What is required: Which lines in the items below contain the word "link"? Pick out each one and copy it.
_ _ _ _
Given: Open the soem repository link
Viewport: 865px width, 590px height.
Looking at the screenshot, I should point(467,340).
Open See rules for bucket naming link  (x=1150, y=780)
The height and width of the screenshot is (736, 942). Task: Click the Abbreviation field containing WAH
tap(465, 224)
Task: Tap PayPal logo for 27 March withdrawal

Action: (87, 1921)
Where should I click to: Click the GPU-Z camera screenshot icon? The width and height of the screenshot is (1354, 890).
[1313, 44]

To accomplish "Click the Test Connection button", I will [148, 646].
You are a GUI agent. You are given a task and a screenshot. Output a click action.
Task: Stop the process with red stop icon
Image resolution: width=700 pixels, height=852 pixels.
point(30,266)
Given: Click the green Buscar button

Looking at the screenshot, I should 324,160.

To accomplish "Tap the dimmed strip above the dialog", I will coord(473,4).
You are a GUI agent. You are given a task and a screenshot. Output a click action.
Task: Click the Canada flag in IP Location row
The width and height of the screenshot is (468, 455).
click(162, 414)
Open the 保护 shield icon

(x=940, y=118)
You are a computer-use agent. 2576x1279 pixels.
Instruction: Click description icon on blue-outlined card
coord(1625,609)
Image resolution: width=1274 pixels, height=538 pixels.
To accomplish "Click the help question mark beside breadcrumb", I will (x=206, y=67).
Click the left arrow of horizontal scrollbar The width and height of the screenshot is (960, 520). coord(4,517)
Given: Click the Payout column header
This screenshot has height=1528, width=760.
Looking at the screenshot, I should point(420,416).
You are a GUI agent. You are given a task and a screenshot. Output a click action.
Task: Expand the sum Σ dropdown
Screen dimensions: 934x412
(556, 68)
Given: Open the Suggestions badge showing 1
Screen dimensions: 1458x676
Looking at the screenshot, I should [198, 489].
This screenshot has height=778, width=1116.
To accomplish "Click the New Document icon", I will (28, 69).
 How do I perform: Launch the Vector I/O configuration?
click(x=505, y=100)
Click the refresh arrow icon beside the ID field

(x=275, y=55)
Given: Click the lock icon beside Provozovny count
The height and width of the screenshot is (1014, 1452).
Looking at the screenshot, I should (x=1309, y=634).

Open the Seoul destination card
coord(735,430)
_ _ _ _
Result:
Given: Open the soem repository link
Open See rules for bucket naming link  (x=1150, y=780)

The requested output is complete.